Der Vertical Shaft Brick Kiln (VSBK) von Nevags Building Constructors produziert ab jetzt dringend benötigtes Baumaterial für Malawi. Er brennt Ziegel besonders effizient und ohne fossile Energie. Dieser Brennofen ist erst die zweite Anlage dieser Art in Malawi – und es sind noch mehr geplant.

Zur feierlichen Einweihung in Mulanje im Süden des Landes entzündeten Unternehmenschef Charles Nasala, atmosfair Projektmanager David Grüttner und Bezirksplaner Edgar Jehana gemeinsam das Feuer in einem der beiden vertikalen Schächte. Das Prinzip hinter der neuartigen Konstruktion: Die heiße Luft brennt auf ihrem Weg durch den hohen, vertikalen Schacht ungefähr 8.000 Ziegel gleichzeitig. Feuerfeste Isolierung sorgt außerdem dafür, dass so wenig Wärme wie möglich entweicht. Im Vergleich zu herkömmlichen Ziegelöfen braucht der VSBK weniger als halb so viel Energie und spart so 1.200 Tonnen CO₂ pro Jahr – so viel, wie 170 durchschnittliche Deutsche jährlich verursachen. Aus diesem Grund fördert atmosfair diese Technologie. Statt Holz verfeuert die Anlage Briketts aus Reisspelzen und Teeblatt-Resten, die in umliegenden Mühlen und Fabriken als Abfall anfallen. Rund 40 Menschen finden am VSBK Arbeit, von der Rohlingsproduktion bis zur Wartung.

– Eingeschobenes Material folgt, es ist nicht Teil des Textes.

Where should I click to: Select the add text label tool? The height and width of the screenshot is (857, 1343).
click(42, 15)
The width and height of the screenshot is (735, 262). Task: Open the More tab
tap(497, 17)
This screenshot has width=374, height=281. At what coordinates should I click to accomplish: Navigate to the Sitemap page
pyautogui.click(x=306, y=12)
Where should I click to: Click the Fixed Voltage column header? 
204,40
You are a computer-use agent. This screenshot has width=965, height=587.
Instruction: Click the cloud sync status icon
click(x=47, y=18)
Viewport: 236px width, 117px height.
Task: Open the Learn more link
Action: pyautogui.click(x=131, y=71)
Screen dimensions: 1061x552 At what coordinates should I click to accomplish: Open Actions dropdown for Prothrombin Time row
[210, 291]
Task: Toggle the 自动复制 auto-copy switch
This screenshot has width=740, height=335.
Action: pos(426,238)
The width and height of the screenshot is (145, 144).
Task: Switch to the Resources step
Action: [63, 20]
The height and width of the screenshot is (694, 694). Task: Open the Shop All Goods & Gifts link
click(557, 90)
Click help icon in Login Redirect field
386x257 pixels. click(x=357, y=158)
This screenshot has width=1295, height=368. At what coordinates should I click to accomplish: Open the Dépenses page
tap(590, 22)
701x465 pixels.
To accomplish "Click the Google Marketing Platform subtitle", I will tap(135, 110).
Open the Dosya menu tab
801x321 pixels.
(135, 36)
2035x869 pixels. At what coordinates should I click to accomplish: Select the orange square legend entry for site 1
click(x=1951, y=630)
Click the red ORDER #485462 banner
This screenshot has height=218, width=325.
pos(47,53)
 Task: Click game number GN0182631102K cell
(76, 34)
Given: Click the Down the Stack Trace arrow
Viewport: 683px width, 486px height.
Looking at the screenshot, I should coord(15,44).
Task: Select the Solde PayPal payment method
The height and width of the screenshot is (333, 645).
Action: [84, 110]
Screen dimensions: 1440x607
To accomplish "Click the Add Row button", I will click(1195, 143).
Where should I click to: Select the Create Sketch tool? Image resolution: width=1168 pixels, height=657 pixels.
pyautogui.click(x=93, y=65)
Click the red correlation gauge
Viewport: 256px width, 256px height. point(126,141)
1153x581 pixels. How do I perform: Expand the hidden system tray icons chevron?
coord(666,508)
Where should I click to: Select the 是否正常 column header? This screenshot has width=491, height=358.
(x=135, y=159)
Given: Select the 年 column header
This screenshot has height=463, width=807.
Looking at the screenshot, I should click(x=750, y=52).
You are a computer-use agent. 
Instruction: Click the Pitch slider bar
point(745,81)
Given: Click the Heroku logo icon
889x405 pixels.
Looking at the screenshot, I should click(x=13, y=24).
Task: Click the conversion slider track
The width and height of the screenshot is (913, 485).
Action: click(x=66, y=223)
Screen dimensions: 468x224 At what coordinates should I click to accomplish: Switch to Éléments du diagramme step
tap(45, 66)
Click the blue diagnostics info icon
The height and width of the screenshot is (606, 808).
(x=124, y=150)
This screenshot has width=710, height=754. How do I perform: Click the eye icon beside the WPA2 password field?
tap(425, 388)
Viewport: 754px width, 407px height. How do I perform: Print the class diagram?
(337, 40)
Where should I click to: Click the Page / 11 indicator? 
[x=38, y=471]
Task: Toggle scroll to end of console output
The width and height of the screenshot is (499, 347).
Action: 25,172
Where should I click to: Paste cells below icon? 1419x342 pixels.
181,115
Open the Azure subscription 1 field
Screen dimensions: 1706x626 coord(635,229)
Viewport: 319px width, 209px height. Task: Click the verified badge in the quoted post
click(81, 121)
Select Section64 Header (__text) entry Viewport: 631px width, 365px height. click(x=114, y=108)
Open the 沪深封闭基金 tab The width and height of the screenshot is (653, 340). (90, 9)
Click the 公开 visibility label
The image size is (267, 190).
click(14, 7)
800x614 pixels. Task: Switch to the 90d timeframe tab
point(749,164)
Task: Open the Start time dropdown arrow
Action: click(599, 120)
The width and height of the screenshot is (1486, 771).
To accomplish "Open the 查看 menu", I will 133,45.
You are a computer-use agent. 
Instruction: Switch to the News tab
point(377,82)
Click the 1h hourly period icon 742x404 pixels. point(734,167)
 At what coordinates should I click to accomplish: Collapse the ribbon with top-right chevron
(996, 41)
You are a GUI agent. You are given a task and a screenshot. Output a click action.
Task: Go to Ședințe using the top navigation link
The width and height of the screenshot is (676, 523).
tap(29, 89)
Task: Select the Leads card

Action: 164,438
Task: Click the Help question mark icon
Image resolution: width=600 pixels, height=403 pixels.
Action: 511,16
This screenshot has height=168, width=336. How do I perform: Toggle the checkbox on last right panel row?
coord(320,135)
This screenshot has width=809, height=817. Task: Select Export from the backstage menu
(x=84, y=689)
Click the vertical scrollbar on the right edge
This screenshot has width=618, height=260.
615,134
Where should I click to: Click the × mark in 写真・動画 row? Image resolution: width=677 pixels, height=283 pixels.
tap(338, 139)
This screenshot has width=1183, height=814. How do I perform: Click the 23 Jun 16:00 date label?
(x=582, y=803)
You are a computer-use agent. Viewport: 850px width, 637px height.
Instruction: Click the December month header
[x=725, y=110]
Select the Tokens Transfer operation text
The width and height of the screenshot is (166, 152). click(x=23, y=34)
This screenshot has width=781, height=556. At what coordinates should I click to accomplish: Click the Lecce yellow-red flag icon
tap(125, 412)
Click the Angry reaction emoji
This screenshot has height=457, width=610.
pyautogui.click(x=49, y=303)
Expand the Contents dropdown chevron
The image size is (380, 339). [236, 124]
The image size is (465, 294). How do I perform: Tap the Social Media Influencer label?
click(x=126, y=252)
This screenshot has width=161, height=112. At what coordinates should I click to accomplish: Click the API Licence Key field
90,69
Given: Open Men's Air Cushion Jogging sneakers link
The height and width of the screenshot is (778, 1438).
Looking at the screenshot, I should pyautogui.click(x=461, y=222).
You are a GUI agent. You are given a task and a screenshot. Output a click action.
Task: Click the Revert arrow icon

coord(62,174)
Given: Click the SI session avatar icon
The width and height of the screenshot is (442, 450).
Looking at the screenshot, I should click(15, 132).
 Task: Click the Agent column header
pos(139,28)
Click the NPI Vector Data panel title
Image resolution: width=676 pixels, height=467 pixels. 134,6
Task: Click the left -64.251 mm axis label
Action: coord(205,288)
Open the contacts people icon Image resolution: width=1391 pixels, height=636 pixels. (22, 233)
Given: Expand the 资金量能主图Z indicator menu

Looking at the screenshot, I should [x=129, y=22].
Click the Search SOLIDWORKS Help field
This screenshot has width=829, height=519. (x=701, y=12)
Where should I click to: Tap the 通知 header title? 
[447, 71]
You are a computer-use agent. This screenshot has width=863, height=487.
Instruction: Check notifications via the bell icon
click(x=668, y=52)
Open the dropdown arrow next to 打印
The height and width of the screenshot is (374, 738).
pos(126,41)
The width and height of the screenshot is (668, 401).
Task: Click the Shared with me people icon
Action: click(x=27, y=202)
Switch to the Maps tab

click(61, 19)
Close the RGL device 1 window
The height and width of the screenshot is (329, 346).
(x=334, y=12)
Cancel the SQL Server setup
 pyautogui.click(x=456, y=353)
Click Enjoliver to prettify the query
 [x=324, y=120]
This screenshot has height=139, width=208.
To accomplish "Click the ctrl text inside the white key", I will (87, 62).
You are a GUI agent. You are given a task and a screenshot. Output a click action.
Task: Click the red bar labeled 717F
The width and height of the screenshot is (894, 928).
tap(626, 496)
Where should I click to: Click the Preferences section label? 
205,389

Baumaterial für eine wachsende Stadt
Mehr als 300 Kilometer weiter nördlich, in der Hauptstadt Lilongwe, steht der zweite VSBK kurz vor dem Start: Ab August wird die Anlage von Fayam Limited Ziegel produzieren. „Lilongwe wächst schneller denn je“, sagt Geschäftsführer Dr. Isidore Yama. In den letzten zehn Jahren ist Malawis Bevölkerung um vier Millionen Menschen gewachsen – der Bedarf an günstigem, stabilem Baumaterial ist enorm. Die gleichmäßige Temperatur im VSBK liefert dabei qualitativ hochwertigere Ziegel als traditionelle Brennverfahren.

Der Beitrag von atmosfair
Wir fördern den Bau beider Öfen mit subventionierten Krediten und ermöglichen so die Investition in eine Technologie, die für Malawi neu ist. Kredite von Banken sind wegen der derzeitigen Wirtschaftskrise im Land sehr teuer, so dass die Öfen ohne atmosfair nicht realisiert werden könnten. Im Gegenzug erhält atmosfair die eingesparten Emissionen gutgeschrieben und gibt sie an die Förderer von Klimaschutzprojekten weiter. In Zukunft soll der Betrieb der Öfen sich wirtschaftlich selbst tragen. Dass dies möglich ist, zeigt die Tatsache, dass die VSBK-Technologie in Südasien und Südafrika bereits weiter verbreitet ist.
Zwei weitere Öfen in Planung
Es soll nicht bei den zwei Anlagen bleiben. In Blantyre und Lilongwe sollen zwei weitere Öfen ihren Betrieb aufnehmen. In beiden Städten haben wir bereits lokale Interessengruppen zu Konsultationen eingeladen. Das Interesse war groß – die Beteiligten wünschten sich vor allem eines: eine schnelle Umsetzung, damit die neuen Arbeitsplätze und das günstigere Baumaterial bald Realität werden.